- _How to complete this task_: Taking the line with "Viewport: 1772px width, 741px" as the first and the line with "Task: Sort table by Provider column header" as the last, set down exactly every line in that range from the entries below, and no more.

(Data shown begins)

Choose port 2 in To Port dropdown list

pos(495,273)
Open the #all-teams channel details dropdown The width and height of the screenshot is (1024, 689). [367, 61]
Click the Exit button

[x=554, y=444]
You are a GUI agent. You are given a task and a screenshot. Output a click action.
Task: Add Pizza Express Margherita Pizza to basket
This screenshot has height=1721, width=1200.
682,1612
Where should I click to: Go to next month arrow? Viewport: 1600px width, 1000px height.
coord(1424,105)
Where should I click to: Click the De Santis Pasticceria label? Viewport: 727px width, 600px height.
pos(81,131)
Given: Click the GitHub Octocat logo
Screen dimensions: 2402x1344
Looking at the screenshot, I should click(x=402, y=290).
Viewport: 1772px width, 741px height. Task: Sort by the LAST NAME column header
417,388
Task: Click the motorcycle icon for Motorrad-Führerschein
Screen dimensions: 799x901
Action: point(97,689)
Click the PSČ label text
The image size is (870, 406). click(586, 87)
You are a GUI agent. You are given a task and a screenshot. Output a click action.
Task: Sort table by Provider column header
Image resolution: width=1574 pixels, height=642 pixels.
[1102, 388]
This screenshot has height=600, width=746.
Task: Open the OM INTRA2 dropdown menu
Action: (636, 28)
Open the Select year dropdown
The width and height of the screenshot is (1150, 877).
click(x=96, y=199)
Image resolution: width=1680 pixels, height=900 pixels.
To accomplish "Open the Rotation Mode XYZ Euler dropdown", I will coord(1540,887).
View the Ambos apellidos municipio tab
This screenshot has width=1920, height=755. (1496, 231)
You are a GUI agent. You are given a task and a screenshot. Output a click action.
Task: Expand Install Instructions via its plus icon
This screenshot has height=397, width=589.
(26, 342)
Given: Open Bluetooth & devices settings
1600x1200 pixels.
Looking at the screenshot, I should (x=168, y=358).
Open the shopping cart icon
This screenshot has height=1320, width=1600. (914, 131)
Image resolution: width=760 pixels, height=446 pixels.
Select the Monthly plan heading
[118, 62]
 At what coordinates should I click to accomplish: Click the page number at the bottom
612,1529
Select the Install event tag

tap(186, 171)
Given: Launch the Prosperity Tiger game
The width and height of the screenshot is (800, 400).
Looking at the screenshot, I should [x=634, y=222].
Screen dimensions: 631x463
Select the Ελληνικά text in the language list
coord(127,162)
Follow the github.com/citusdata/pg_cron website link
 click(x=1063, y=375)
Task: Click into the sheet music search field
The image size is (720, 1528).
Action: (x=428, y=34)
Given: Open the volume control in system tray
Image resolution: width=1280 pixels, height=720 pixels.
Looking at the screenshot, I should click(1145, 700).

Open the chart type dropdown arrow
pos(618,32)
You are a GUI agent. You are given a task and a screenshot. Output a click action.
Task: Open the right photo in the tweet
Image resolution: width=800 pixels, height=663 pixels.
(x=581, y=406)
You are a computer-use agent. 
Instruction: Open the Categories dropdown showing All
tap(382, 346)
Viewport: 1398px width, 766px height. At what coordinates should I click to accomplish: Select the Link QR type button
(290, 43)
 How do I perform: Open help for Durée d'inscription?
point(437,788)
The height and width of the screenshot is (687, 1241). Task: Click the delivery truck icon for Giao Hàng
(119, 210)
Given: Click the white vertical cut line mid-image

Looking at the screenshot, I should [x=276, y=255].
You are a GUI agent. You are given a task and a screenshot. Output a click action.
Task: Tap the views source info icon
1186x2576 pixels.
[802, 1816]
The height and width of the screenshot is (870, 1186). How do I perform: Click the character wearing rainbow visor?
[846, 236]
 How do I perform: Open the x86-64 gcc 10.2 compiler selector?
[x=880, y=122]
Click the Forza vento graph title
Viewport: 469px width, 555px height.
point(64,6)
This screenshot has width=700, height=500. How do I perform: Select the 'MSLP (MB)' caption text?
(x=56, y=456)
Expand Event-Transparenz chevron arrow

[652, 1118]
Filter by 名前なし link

(Data shown ends)

- _Task result_:
Viewport: 1772px width, 741px height. Task: Sort by the LAST NAME column header
417,388
Task: Click the motorcycle icon for Motorrad-Führerschein
Screen dimensions: 799x901
Action: point(97,689)
Click the PSČ label text
The image size is (870, 406). click(586, 87)
You are a GUI agent. You are given a task and a screenshot. Output a click action.
Task: Sort table by Provider column header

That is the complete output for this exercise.